[Stored records]

►

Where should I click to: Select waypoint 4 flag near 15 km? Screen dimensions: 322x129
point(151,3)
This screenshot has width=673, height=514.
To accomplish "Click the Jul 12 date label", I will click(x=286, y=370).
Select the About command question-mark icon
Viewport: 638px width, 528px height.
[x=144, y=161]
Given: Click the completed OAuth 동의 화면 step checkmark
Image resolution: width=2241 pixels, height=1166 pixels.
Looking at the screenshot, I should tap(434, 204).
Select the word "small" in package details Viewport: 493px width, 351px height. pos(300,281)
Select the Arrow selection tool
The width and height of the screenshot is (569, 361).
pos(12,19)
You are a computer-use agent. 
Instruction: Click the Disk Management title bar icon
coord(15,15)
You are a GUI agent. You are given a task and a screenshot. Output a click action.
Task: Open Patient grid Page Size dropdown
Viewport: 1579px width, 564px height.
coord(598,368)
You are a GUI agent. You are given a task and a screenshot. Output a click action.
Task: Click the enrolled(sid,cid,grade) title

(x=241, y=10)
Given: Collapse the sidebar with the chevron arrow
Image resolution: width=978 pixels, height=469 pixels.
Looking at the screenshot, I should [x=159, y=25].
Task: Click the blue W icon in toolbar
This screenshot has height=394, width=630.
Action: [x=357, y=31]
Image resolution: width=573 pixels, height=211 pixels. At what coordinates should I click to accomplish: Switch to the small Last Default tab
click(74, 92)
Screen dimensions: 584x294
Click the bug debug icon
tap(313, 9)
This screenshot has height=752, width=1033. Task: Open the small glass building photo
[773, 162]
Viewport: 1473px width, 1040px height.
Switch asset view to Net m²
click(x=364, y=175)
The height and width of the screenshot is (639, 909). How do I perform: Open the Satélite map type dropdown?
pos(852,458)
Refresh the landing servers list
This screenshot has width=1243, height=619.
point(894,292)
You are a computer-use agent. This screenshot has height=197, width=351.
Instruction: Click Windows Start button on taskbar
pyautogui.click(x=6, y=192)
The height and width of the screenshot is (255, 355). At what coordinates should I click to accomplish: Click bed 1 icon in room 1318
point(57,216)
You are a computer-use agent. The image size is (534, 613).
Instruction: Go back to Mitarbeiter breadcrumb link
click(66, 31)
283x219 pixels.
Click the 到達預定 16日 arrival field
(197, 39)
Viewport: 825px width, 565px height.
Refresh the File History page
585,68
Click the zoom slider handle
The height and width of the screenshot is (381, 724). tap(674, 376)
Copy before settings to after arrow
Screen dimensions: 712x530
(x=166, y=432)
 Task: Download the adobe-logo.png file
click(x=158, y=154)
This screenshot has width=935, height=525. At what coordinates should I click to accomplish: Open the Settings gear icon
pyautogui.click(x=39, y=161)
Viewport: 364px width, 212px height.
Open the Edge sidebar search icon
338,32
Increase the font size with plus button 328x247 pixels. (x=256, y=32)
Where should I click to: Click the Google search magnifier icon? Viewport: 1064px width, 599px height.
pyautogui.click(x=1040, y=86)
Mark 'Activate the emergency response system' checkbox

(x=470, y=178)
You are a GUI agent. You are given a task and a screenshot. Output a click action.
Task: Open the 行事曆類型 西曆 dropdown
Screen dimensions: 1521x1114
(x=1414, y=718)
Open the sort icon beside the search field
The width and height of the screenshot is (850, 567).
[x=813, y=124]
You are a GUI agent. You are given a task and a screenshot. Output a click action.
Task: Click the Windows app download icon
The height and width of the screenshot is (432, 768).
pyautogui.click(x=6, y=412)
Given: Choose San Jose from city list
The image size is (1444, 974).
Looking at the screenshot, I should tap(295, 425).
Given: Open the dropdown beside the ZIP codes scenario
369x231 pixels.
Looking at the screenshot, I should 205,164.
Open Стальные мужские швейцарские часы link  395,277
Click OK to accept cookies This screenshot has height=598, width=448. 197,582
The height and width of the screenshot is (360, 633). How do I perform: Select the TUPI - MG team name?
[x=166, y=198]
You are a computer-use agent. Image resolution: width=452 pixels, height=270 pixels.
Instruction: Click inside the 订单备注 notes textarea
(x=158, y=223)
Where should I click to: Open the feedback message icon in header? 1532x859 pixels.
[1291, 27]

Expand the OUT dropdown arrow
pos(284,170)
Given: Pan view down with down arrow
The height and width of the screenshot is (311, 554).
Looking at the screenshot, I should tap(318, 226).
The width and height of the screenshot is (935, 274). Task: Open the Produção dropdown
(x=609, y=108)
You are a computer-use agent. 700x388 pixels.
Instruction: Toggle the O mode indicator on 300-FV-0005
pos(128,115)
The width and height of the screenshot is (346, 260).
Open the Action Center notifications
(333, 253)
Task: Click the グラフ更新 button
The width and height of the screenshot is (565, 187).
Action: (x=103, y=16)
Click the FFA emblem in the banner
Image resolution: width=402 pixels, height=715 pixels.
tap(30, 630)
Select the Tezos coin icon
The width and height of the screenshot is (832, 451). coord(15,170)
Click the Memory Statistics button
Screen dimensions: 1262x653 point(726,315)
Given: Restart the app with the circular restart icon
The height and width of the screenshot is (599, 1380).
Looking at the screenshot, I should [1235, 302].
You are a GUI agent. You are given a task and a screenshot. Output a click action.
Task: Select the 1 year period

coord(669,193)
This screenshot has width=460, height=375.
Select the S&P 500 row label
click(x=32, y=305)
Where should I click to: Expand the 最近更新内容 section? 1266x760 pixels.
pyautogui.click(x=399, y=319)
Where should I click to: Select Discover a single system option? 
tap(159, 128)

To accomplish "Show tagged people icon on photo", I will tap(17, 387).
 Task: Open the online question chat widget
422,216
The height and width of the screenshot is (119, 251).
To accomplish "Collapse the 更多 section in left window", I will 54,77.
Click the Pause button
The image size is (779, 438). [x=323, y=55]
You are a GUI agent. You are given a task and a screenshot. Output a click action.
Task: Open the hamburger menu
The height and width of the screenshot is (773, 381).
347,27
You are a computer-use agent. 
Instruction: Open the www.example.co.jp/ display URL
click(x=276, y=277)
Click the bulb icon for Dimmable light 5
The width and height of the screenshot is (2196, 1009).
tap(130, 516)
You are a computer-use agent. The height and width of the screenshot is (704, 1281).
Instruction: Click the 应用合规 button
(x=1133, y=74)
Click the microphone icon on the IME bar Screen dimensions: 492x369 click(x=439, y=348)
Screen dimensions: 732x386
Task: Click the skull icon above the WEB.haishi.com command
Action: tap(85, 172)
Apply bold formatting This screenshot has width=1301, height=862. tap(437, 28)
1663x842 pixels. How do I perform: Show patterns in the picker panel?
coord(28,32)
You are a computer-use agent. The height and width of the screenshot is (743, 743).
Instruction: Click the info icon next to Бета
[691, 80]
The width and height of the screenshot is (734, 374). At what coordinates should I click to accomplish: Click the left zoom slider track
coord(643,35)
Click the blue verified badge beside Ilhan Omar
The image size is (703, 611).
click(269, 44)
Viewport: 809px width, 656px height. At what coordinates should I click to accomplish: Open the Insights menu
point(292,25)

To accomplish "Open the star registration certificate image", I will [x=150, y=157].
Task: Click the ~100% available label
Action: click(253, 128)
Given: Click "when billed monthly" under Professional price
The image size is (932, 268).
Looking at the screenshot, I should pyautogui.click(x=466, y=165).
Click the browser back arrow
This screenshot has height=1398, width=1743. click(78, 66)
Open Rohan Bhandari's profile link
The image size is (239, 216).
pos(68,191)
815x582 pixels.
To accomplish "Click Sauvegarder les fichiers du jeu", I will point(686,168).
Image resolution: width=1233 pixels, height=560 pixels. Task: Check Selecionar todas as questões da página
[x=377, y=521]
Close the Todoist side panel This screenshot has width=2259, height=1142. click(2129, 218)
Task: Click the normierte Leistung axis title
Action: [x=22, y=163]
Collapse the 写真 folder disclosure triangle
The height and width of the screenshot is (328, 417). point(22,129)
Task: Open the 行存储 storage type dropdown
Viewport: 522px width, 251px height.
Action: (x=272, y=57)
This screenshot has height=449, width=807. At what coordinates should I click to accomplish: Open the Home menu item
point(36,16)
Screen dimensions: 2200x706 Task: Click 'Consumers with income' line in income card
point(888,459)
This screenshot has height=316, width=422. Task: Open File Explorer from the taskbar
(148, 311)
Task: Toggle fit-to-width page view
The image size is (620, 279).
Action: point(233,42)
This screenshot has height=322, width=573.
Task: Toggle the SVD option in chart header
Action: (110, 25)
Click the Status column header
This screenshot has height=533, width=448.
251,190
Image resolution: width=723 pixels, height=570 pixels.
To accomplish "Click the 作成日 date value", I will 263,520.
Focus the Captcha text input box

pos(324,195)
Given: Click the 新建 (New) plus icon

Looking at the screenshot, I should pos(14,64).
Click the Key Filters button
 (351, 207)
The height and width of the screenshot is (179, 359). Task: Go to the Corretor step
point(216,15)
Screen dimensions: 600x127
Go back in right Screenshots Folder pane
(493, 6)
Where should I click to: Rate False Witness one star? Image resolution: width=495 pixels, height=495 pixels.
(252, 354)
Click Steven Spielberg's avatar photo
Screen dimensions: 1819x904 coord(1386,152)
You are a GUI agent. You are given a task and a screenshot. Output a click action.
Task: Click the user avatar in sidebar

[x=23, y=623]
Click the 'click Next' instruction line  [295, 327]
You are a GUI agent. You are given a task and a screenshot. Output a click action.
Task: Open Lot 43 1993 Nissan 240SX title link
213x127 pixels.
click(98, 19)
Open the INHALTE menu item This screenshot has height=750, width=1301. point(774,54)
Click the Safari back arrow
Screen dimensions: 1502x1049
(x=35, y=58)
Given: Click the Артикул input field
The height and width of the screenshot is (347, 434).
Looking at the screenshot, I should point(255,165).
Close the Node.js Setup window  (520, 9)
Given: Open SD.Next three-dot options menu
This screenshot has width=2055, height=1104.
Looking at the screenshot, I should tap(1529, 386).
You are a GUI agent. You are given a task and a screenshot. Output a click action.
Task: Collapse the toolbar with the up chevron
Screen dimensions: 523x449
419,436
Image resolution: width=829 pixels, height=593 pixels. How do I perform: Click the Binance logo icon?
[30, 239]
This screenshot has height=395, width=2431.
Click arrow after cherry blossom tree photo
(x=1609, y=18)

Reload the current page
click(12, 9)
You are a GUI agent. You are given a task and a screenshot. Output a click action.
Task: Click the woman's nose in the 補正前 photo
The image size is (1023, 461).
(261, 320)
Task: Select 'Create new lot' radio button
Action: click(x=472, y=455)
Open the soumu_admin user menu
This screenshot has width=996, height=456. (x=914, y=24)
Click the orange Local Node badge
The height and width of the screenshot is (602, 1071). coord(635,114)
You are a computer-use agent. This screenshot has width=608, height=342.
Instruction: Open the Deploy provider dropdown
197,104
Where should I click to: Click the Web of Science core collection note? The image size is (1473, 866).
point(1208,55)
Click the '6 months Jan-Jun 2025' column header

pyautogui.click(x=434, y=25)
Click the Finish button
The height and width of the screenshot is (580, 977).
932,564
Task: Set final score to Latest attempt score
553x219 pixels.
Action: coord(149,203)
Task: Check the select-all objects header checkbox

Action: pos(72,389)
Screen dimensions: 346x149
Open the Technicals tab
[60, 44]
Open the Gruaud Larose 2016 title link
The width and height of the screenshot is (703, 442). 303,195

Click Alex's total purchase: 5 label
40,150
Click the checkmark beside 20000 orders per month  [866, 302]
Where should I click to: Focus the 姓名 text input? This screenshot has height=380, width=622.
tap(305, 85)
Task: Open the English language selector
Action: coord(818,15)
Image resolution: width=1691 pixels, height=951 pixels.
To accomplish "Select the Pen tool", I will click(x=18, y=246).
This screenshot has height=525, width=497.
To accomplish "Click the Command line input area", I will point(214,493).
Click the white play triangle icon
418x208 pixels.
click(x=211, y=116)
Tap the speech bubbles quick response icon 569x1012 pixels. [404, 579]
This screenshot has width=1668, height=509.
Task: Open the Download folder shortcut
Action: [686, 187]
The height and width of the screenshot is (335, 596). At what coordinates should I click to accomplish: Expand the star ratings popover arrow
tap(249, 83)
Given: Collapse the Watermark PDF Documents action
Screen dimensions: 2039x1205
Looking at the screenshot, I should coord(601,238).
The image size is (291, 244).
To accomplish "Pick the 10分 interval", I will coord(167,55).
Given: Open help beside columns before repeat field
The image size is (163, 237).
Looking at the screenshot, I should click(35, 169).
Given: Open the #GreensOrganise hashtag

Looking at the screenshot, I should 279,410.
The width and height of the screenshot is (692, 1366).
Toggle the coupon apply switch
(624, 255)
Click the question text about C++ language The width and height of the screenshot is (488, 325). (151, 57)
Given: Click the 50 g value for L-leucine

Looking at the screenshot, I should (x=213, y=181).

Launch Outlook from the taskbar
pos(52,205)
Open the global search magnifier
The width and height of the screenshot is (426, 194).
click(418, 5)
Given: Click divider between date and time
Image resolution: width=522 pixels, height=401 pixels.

◄

Exercise brief - Retype the lines of the listing verbatim, starting at the line that contains "Given: Click divider between date and time" and continuing through the end of the listing.

Finished exercise -
Given: Click divider between date and time
Image resolution: width=522 pixels, height=401 pixels.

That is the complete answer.